THE PROBLEM: An exact copy of the listing is what is needed here; write it out in full.

INFORMATION GIVEN:
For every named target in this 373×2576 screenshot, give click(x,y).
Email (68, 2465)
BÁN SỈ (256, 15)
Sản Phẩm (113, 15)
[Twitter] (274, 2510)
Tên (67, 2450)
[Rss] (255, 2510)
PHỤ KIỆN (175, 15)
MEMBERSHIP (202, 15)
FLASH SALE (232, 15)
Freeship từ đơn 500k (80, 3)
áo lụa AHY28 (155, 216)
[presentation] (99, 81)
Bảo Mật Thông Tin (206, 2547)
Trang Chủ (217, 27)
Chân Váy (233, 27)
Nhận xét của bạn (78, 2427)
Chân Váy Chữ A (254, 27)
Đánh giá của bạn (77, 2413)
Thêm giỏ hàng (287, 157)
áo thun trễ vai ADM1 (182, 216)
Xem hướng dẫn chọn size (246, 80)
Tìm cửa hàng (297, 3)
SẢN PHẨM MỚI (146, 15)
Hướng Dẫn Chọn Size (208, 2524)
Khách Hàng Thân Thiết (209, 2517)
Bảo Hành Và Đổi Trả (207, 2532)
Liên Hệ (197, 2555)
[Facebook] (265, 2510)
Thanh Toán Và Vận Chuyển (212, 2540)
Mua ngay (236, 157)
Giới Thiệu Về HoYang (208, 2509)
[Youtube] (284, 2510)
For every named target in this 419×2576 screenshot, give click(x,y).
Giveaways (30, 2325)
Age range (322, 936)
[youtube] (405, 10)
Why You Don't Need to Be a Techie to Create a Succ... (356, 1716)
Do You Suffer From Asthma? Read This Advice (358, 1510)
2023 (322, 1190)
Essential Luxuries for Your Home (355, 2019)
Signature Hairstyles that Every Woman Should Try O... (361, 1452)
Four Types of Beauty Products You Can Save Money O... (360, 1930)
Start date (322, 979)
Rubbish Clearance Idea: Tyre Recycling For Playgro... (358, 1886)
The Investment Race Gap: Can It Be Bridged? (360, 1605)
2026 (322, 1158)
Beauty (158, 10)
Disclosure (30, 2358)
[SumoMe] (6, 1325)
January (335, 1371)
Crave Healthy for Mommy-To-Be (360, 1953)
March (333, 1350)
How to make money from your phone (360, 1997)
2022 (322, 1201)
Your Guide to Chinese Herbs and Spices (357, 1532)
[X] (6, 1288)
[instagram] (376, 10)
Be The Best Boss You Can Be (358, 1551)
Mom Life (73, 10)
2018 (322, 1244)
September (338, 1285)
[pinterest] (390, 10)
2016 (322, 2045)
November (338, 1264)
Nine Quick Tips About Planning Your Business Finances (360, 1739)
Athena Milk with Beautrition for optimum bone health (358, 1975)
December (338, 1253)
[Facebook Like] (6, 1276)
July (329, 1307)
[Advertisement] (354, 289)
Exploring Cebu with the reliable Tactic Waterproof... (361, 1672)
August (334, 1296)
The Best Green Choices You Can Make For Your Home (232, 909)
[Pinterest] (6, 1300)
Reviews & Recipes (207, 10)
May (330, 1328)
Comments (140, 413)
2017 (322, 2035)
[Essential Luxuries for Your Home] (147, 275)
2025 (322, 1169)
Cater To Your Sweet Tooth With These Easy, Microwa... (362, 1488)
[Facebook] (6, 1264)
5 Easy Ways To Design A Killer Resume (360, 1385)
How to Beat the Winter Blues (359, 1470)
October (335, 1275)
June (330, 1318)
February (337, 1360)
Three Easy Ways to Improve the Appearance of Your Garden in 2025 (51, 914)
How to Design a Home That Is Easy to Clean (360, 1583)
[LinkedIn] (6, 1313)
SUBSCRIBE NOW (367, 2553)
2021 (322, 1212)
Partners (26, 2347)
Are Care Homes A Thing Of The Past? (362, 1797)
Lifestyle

OUTPUT FOR THIS TASK:
For every named target in this 373×2576 screenshot, give click(x,y).
Email (68, 2465)
BÁN SỈ (256, 15)
Sản Phẩm (113, 15)
[Twitter] (274, 2510)
Tên (67, 2450)
[Rss] (255, 2510)
PHỤ KIỆN (175, 15)
MEMBERSHIP (202, 15)
FLASH SALE (232, 15)
Freeship từ đơn 500k (80, 3)
áo lụa AHY28 (155, 216)
[presentation] (99, 81)
Bảo Mật Thông Tin (206, 2547)
Trang Chủ (217, 27)
Chân Váy (233, 27)
Nhận xét của bạn (78, 2427)
Chân Váy Chữ A (254, 27)
Đánh giá của bạn (77, 2413)
Thêm giỏ hàng (287, 157)
áo thun trễ vai ADM1 (182, 216)
Xem hướng dẫn chọn size (246, 80)
Tìm cửa hàng (297, 3)
SẢN PHẨM MỚI (146, 15)
Hướng Dẫn Chọn Size (208, 2524)
Khách Hàng Thân Thiết (209, 2517)
Bảo Hành Và Đổi Trả (207, 2532)
Liên Hệ (197, 2555)
[Facebook] (265, 2510)
Thanh Toán Và Vận Chuyển (212, 2540)
Mua ngay (236, 157)
Giới Thiệu Về HoYang (208, 2509)
[Youtube] (284, 2510)
For every named target in this 419×2576 screenshot, give click(x,y).
Giveaways (30, 2325)
Age range (322, 936)
[youtube] (405, 10)
Why You Don't Need to Be a Techie to Create a Succ... (356, 1716)
Do You Suffer From Asthma? Read This Advice (358, 1510)
2023 (322, 1190)
Essential Luxuries for Your Home (355, 2019)
Signature Hairstyles that Every Woman Should Try O... (361, 1452)
Four Types of Beauty Products You Can Save Money O... (360, 1930)
Start date (322, 979)
Rubbish Clearance Idea: Tyre Recycling For Playgro... (358, 1886)
The Investment Race Gap: Can It Be Bridged? (360, 1605)
2026 (322, 1158)
Beauty (158, 10)
Disclosure (30, 2358)
[SumoMe] (6, 1325)
January (335, 1371)
Crave Healthy for Mommy-To-Be (360, 1953)
March (333, 1350)
How to make money from your phone (360, 1997)
2022 (322, 1201)
Your Guide to Chinese Herbs and Spices (357, 1532)
[X] (6, 1288)
[instagram] (376, 10)
Be The Best Boss You Can Be (358, 1551)
Mom Life (73, 10)
2018 (322, 1244)
September (338, 1285)
[pinterest] (390, 10)
2016 (322, 2045)
November (338, 1264)
Nine Quick Tips About Planning Your Business Finances (360, 1739)
Athena Milk with Beautrition for optimum bone health (358, 1975)
December (338, 1253)
[Facebook Like] (6, 1276)
July (329, 1307)
[Advertisement] (354, 289)
Exploring Cebu with the reliable Tactic Waterproof... (361, 1672)
August (334, 1296)
The Best Green Choices You Can Make For Your Home (232, 909)
[Pinterest] (6, 1300)
Reviews & Recipes (207, 10)
May (330, 1328)
Comments (140, 413)
2017 (322, 2035)
[Essential Luxuries for Your Home] (147, 275)
2025 (322, 1169)
Cater To Your Sweet Tooth With These Easy, Microwa... (362, 1488)
[Facebook] (6, 1264)
5 Easy Ways To Design A Killer Resume (360, 1385)
How to Beat the Winter Blues (359, 1470)
October (335, 1275)
June (330, 1318)
February (337, 1360)
Three Easy Ways to Improve the Appearance of Your Garden in 2025 (51, 914)
How to Design a Home That Is Easy to Clean (360, 1583)
[LinkedIn] (6, 1313)
SUBSCRIBE NOW (367, 2553)
2021 (322, 1212)
Partners (26, 2347)
Are Care Homes A Thing Of The Past? (362, 1797)
Lifestyle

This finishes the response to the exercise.